***** Task input *****

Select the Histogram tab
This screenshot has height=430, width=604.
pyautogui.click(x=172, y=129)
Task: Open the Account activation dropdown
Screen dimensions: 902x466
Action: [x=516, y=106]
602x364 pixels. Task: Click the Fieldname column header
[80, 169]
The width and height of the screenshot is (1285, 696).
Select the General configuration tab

*****
***** Task input *****

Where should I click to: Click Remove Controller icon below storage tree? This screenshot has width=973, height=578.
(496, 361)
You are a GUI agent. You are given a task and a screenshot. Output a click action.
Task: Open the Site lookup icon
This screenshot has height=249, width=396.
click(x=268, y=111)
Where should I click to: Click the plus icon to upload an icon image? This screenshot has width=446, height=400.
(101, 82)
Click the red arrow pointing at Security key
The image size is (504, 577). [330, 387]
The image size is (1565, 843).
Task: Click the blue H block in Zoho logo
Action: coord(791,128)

*****
***** Task input *****

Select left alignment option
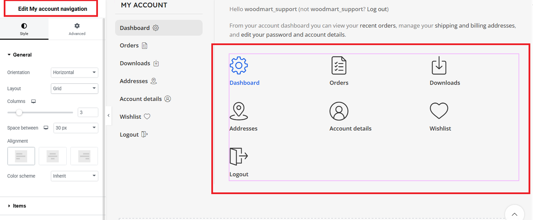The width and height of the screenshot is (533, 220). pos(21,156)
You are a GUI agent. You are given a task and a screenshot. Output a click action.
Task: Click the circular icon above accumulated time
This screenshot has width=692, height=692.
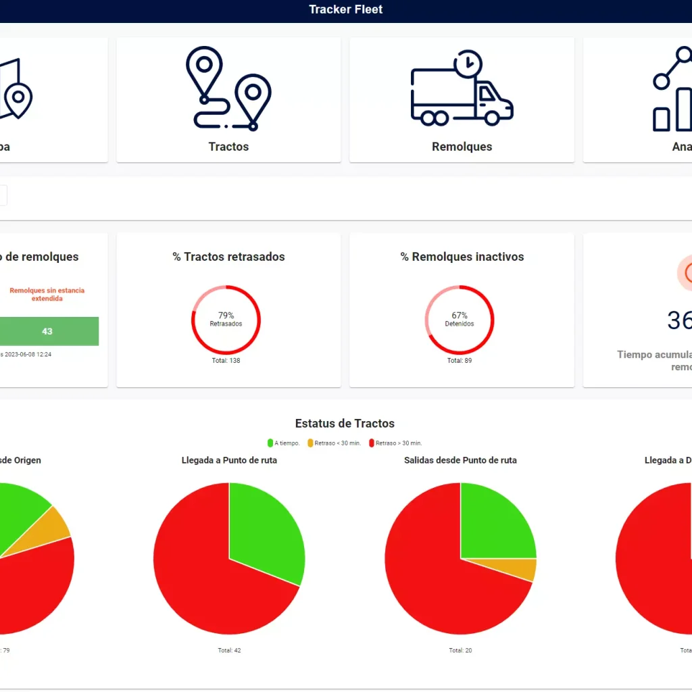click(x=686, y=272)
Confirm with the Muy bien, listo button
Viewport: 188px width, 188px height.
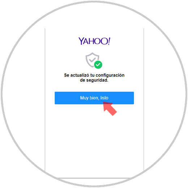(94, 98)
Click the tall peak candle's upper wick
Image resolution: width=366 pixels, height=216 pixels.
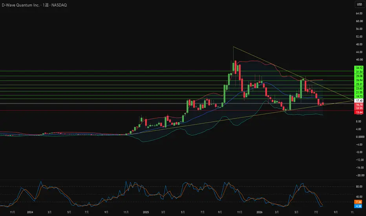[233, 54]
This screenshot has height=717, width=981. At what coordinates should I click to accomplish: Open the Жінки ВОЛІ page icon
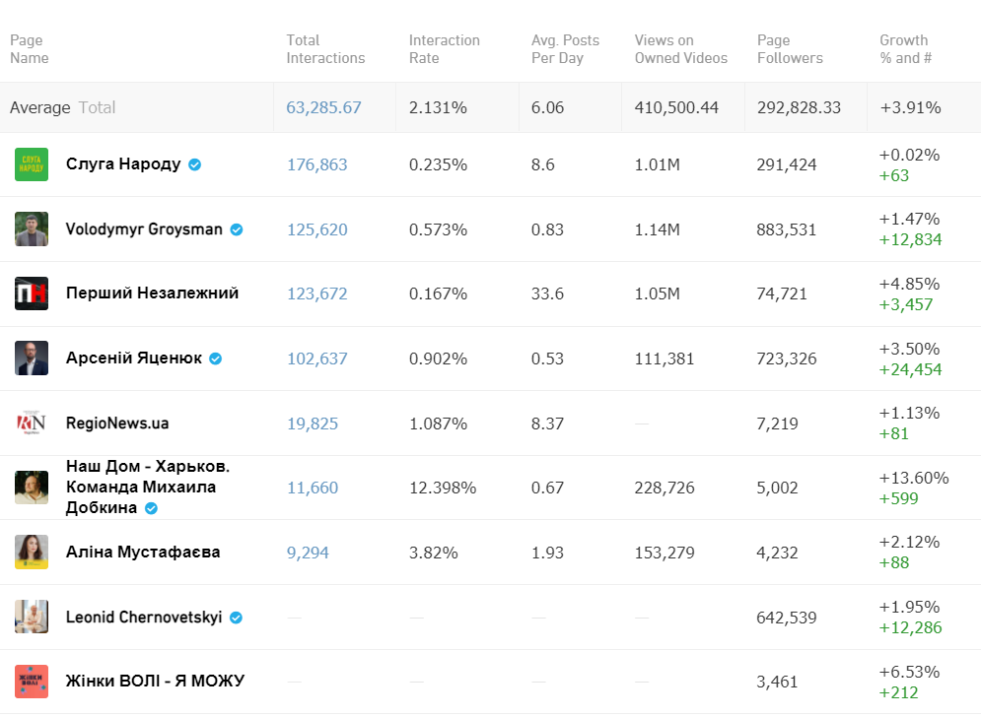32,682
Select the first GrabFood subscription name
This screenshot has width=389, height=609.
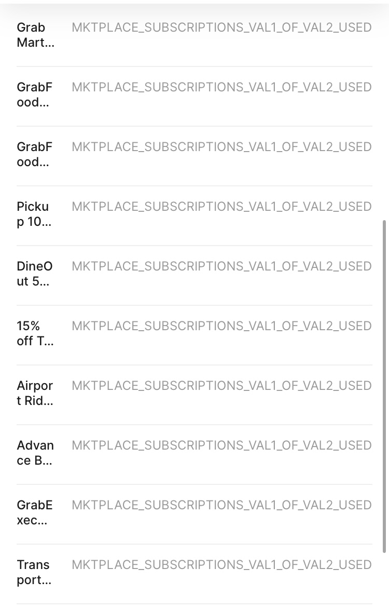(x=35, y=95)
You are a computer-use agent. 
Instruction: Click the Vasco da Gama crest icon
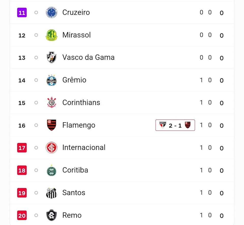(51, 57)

*****

Where the data above reaches the line holding "The width and height of the screenshot is (1285, 696).", begin printing, and stop after the line holding "Select the General configuration tab". Each line must be reproduced exactly, with nothing else added.

● Your solution
The width and height of the screenshot is (1285, 696).
Select the General configuration tab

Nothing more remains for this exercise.